__GIVEN PASSAGE__:
■ ■ ■ ■

- Division emblem
- Active: 1 March – 8 May 1945
- Country: Nazi Germany
- Branch: Waffen-SS
- Type: Infantry
- Size: Division
- Engagements: World War II Battle of the Seelow Heights; Battle of Halbe; ;

Commanders
- Oberfuhrer: Johannes Wirth
- Standartenführer: Ruediger Pipkorn

= 35th SS-Police Grenadier Division =

German infantry division

The 35th SS- und Police Grenadier Division (35. SS- und Polizei-Grenadier-Division) (Note: Some sources render the unit's name as 35. SS-Polizei-Grenadier-Division.) was an infantry division of the Waffen-SS of Nazi Germany during World War II. It was created from SS-Police units transferred to the Waffen-SS. It was formed in the spring of 1945, and its actual strength is not known. As part of the German Ninth Army, it was badly mauled on the approaches to Berlin during the Battle of the Seelow Heights, and was destroyed during the Battle of Halbe. Various remnants surrendered to American and Soviet forces near the demarcation line of the Elbe.

■ ■ ■ ■

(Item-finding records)
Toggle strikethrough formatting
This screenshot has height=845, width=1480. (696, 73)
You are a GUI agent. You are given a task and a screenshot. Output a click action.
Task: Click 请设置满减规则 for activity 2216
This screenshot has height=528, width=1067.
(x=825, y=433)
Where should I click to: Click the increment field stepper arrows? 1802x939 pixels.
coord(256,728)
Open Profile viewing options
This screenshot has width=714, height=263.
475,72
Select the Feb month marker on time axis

■ ■ ■ ■

__STATED EXERCISE A__:
Using the article on the 35th SS-Police Grenadier Division, decide for each statement below whether it agrees with the text, and back each yes or no with the deciding words quoted from it. (i) The division was formed in the spring of 1945. (ii) The division's actual strength is known. (iii) The division was destroyed during the Battle of the Seelow Heights.
__STATED EXERCISE B__:
Transcribe part of the article on the 35th SS-Police Grenadier Division, starting at the words "German infantry division" and ending after the words "of the Elbe.".
__STATED EXERCISE C__:
Go on with the article about the 35th SS-Police Grenadier Division from the point where it stops.

__EXERCISE RESPONSE A__:
(i) Yes: "It was formed in the spring of 1945"
(ii) No: "its actual strength is not known"
(iii) No: "was destroyed during the Battle of Halbe"

__EXERCISE RESPONSE B__:
German infantry division

The 35th SS- und Police Grenadier Division (35. SS- und Polizei-Grenadier-Division) (Note: Some sources render the unit's name as 35. SS-Polizei-Grenadier-Division.) was an infantry division of the Waffen-SS of Nazi Germany during World War II. It was created from SS-Police units transferred to the Waffen-SS. It was formed in the spring of 1945, and its actual strength is not known. As part of the German Ninth Army, it was badly mauled on the approaches to Berlin during the Battle of the Seelow Heights, and was destroyed during the Battle of Halbe. Various remnants surrendered to American and Soviet forces near the demarcation line of the Elbe.

__EXERCISE RESPONSE C__:
== Organisation ==
| English designation | German designation |
| *SS-Police Grenadier Regiment 89 (I, II and III battalion) *SS-Police Grenadier Regiment 90 (I – II) *SS-Police Grenadier Regiment 91 (I – II) *SS-Police Artillery Regiment 35 (I – III) **SS-Police Fusilier Battalion 35 **SS-Panzer Antitank Battalion 35 **SS-Panzer Engineer Battalion 35 **SS-Panzer Communications Battalion 35 *SS-Supply Regiment 35 *SS-Military Police Patrol 35 | *SS-Polizei-Grenadier-Regiment 89 (I – III) *SS-Polizei-Grenadier-Regiment 90 (I – II) *SS-Polizei-Grenadier-Regiment 91 (I – II) *SS-Polizei-Artillerie-Regiment 35 (I – III) **SS-Polizei-Füsilier-Abteilung 35 **SS-Panzerjäger-Abteilung 35 **SS-Polizei-Pionier-Bataillon 35 **SS-Polizei-Nachrichten-Abteilung 35 *SS-Versorgungs-Regiment 35 *SS-Feldgendarmerie-Trupp 35 |

== Commanders ==
- SS-Oberfuhrer Johannes Wirth (February–March 1945)
- SS-Standartenführer Ruediger Pipkorn (March–May 1945)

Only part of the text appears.